Wednesday, September 23, 2009

After Sunday: what connection between church and work?

The very excellent After Sunday project has published the results of a survey they did at Greenbelt last month on how well churches equip their members for the world of work. Here's a couple of the charts

3. 'The church values me more for the work I do inside the church than for what I do in my daily work'

9. 'My church feels like another thing to fit in to a life, full of parts competing for my attention'
Lots of food for thought here, both for church members and church leaders/teachers. Lots of resources and helpful things on the After Sunday site, including this quote, which I like:

All of life is spiritual, for all is part of God's creation. There is no division between sacred and secular, work and worship, religion and politics. Spirituality is not apart from our daily lives, it is our daily lives. But it is a life with a cutting edge not avoiding the pain or fear. Alan Ecclestone


  1. No surprises here... We need to try and understand from everyone what are the things in our common life that inspire and equip them, and what things, er, don’t. All info on that greatly welcomed, although I'm sure we could all take some reasonable guesses.

  2. Thanks for the post about the survey, as you say lots of food for thought. A couple of years ago I was involved in producing a resource pack for Chelmsford Diocese called Christians in the Workplace, taking a broad non-prescriptive view of what being a Christian at work can mean and exploring ethics, spirituality, transformation and mission amongst other themes. Here's the link:

    My take on this is that there are good resources available but one of the biggest challenges is getting clergy to see this as a high priority issue amongst all the internal business of being church, which very much fits with the first of the charts.

  3. Having interviewed hundreds of people about spirit and work over the last 19 years, I'm not surprised but saddened by this survey -- especially since all faiths are loaded with wisdom for spirit and work. For Christianity, my favorites include the work of Brother Lawrence (practicing the presence of God in all ordinary tasks such as sweeping the floor)and the basic Dominican concept that to work is to pray and vice versa. In Britain, there's a powerful spirit and work movement, including the outstanding book by Sue Howard and Rev. David Welbourn, "The Spirit of Work Phenomenon."

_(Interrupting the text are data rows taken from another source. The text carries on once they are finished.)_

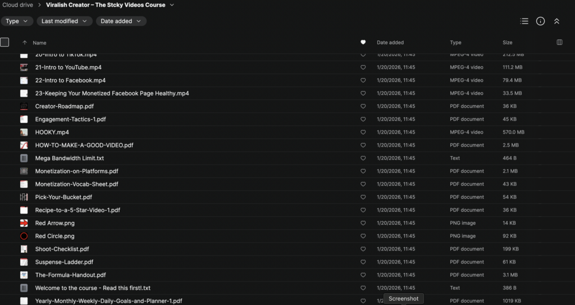Screen dimensions: 575x305
Task: Sort by the Date added column header
Action: 390,43
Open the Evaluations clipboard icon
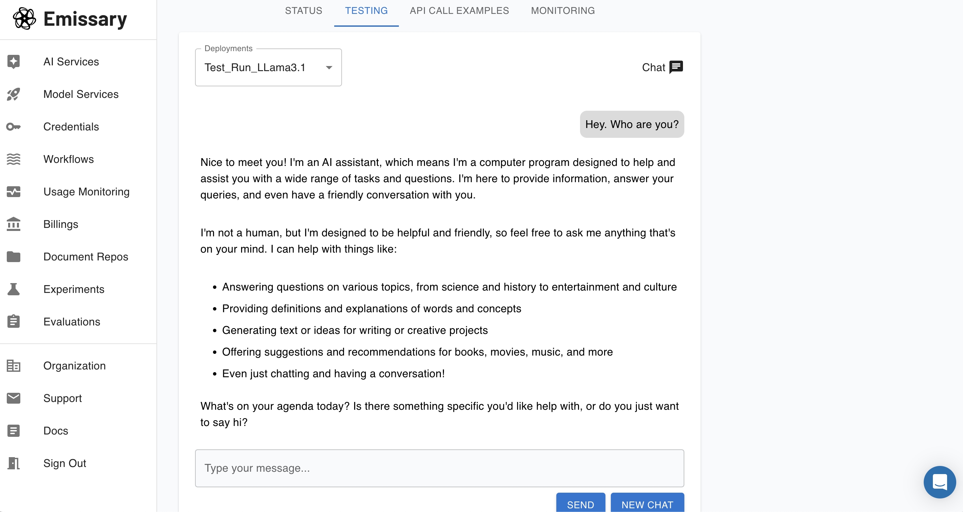This screenshot has width=963, height=512. pyautogui.click(x=13, y=322)
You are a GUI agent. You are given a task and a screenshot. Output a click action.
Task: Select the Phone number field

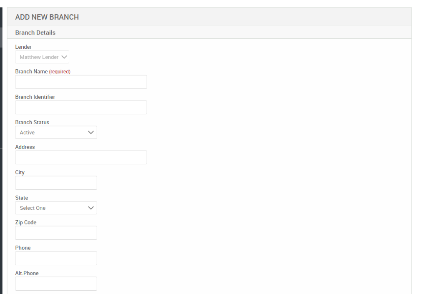pyautogui.click(x=56, y=258)
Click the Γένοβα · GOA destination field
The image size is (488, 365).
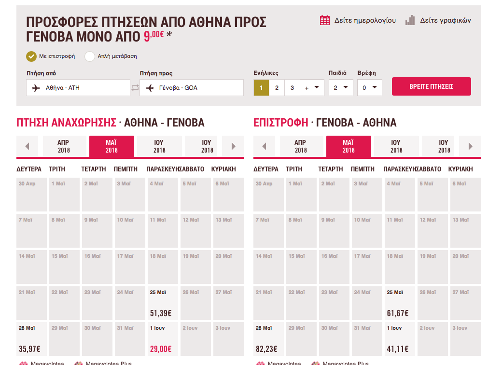tap(192, 88)
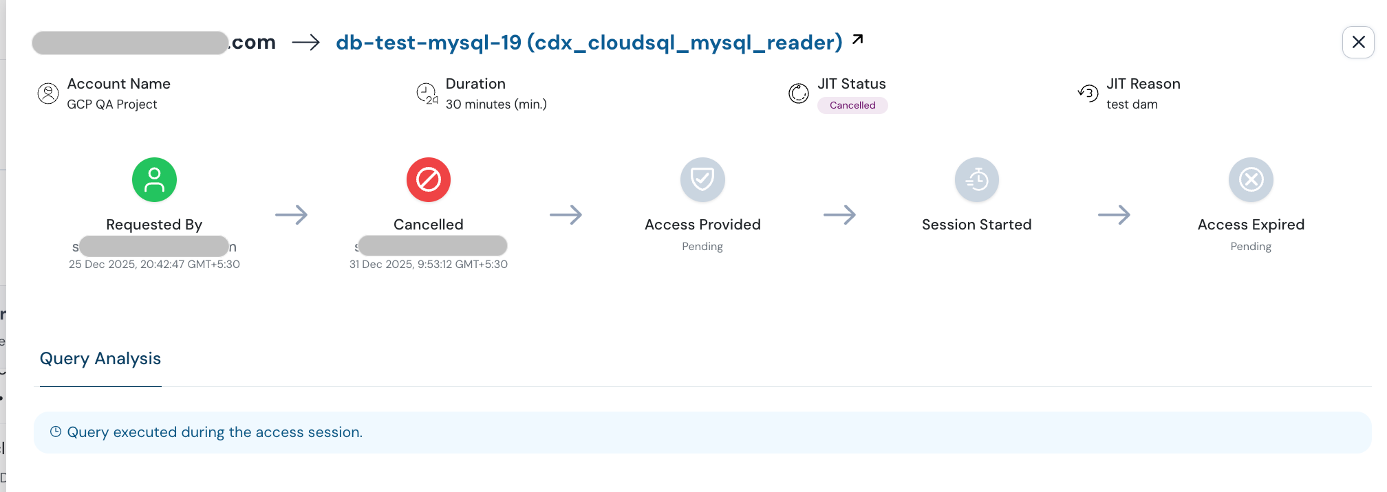Click the Duration clock icon
Viewport: 1387px width, 492px height.
[427, 93]
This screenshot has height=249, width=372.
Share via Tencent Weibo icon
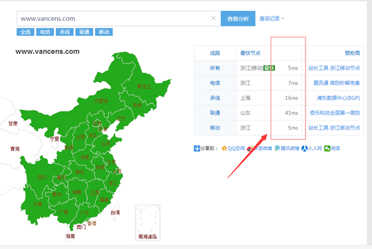pos(277,149)
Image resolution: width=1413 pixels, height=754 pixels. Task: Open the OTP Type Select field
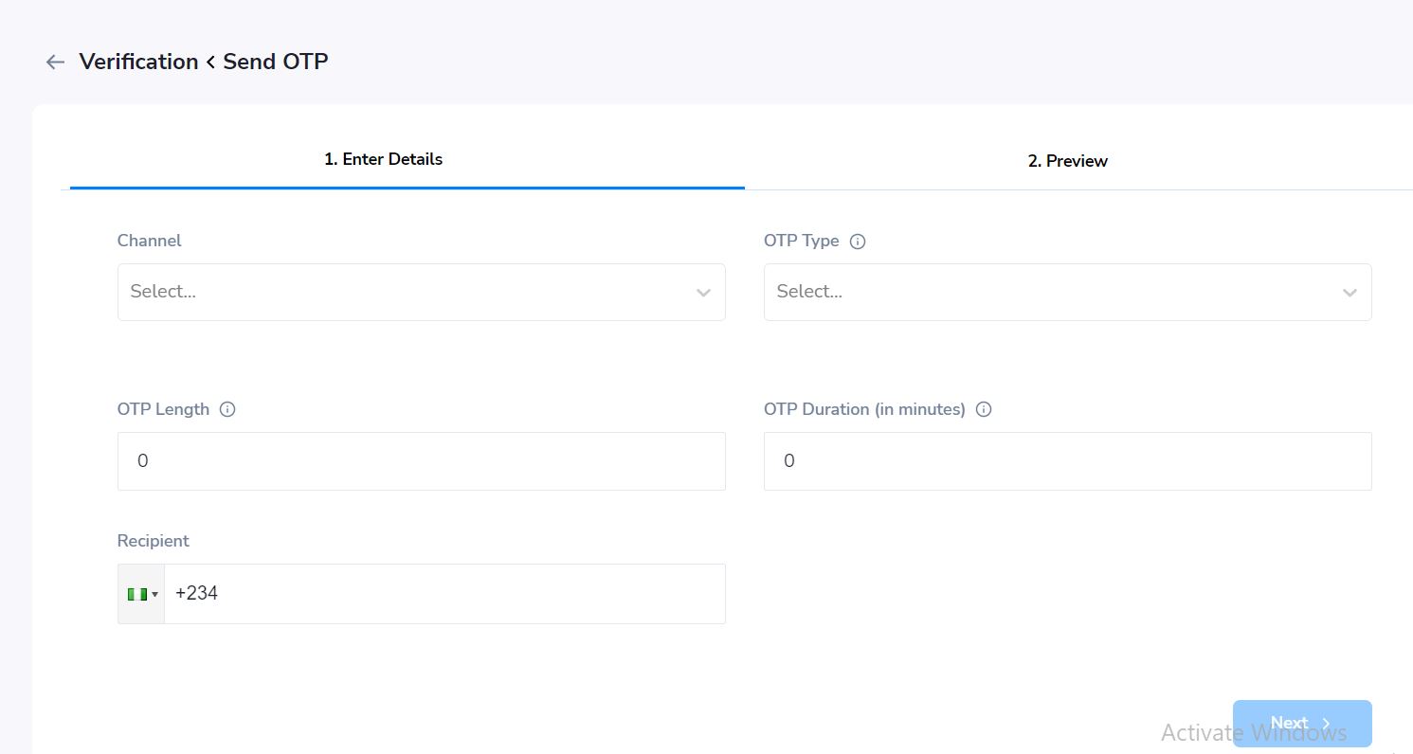pos(1068,292)
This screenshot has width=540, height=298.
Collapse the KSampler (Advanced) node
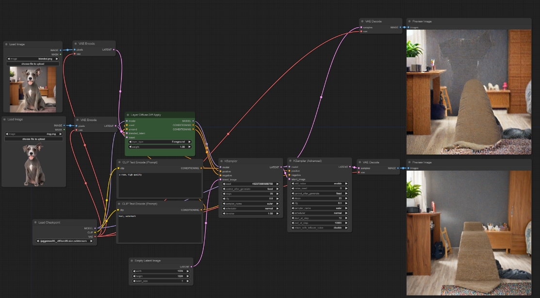tap(291, 161)
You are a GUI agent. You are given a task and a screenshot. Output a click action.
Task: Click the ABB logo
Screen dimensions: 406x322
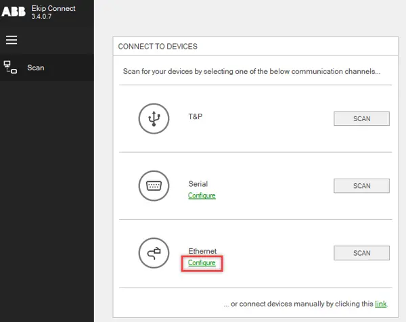pyautogui.click(x=13, y=12)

    David came to explore the status of spirit and work here in the San Francisco, CA bay area, which became the focus of his sabbatical and led to that book. Among the many people he met with were Rev. Whitney Roberson of Grace Cathedral, who has create a phenomenal book on spirit and work based on the wisdom of all faiths and creating dialogue on these practical subjects.

    One of the greatest wisdoms of the spirit and work movement is that when spirit comes to work, it becomes more clear what's essential and what is not. That makes it easier to end the workday with energy for life, family AND church activities.

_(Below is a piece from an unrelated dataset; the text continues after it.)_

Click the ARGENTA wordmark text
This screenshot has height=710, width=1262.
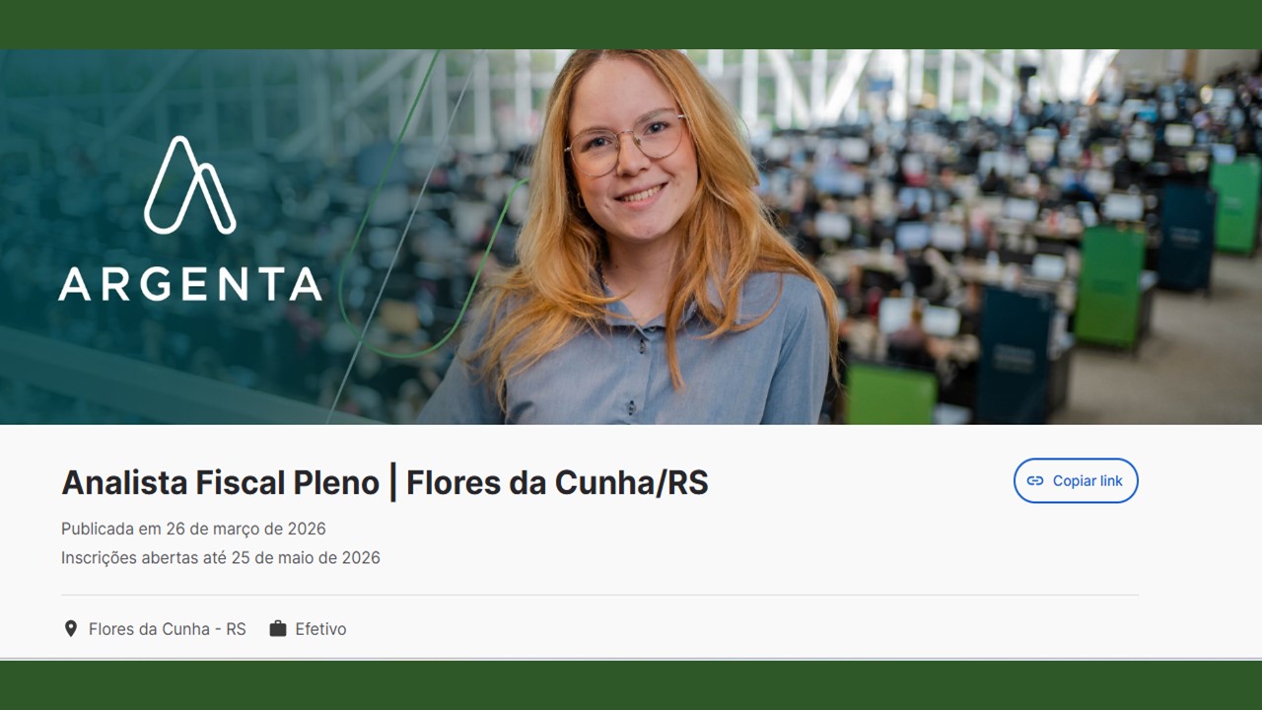click(x=190, y=284)
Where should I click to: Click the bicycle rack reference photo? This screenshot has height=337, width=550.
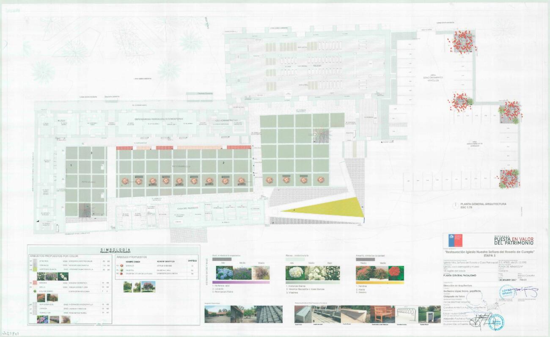click(x=406, y=314)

    I've been blessed to interview world religions scholar Huston Smith about the wisdom of all faiths for work and to write about how to bring spirit to work respectfully. It's so easy when the basic attitude is respect.

    Please, clergy, explore this issue! The work world needs so much more integrity. Parents, workers and others need spiritual wisdom to do their work with integrity, purpose and joy. As you do so, one book I highly recommend about the current split between faith and work: "Church on Sunday, Work on Monday."

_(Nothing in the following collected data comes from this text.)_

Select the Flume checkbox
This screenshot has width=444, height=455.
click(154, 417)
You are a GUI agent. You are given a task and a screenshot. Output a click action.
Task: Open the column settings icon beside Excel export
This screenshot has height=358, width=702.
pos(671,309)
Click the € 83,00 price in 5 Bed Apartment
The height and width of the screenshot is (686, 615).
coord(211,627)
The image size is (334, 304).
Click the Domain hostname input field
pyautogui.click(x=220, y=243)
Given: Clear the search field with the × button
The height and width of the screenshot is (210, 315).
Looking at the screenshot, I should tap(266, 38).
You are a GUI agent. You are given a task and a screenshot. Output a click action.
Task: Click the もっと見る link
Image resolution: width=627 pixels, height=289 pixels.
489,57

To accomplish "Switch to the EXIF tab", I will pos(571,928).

    Thanks and blessings for this wonderful and necessary post.
    Pat McHenry Sullivan, co-founder, Spirit and Work Resource Center (California); author of Work with Meaning, Work with Joy: Bringing Your Spirit to Any Job

  4. The information in the bar charts is extremely revealing. Could you give me more information about who conducted the study, size of the group surveyed, etc.? I am in the process of preparing a workshop for pastors in the U.S. on equipping believers to serve Christ in their daily work. I'd like to be able to cite this study.

  5. Larry - if you click on the 2nd link in the first line, it takes you to the rest of the survey. It was done on around 200 people who visited the 'After Sunday' stand at the Greenbelt festival last month. There's a similar study done on folk who went to Spring Harvest, which asks some slightly different questions, but still highlights the gap between Sunday and Monday is probably the best place to start.